Derivation chain is self-contained with no circular reductions

full rationale

The paper combines external HYDRAD hydrodynamic simulations with a newly introduced open-source FIPpy code that implements the existing ponderomotive force model. Reported fractionation patterns, the acoustic flux threshold of ~5e6 erg cm^{-2} s^{-1}, and turbulence suppression emerge as simulation outputs under varying chromospheric conditions rather than being defined by the inputs, fitted parameters, or self-citations. No load-bearing self-citation chains, uniqueness theorems, or ansatzes smuggled via prior work are invoked; the central claims remain independent predictions from the coupled codes.

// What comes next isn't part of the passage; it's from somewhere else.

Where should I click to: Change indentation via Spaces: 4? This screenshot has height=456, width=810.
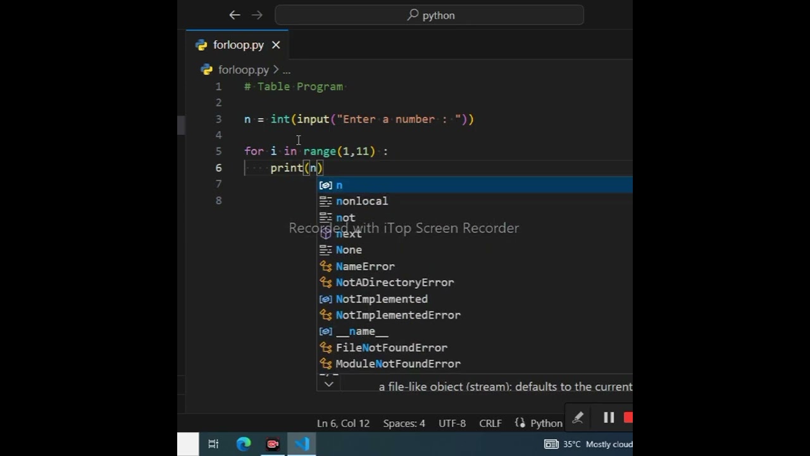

Axiom & Free-Parameter Ledger

0 free parameters · 2 axioms · 0 invented entities

The central claim rests on the validity of the ponderomotive force model for fractionation and on the fidelity of HYDRAD simulations for representing nanoflare-driven chromospheric heating; no new free parameters are introduced in the abstract, but the acoustic flux threshold is reported as an emergent result.

axioms (2)
  • domain assumption The ponderomotive force model attributes fractionation to Alfvén wave propagation in the chromosphere
    Explicitly stated as the successful existing framework being extended.
  • domain assumption VAL-C represents a suitable initial quiet-Sun chromosphere and impulsive nanoflare-like events can be modeled by HYDRAD
    Used as the baseline for comparing static versus dynamic cases.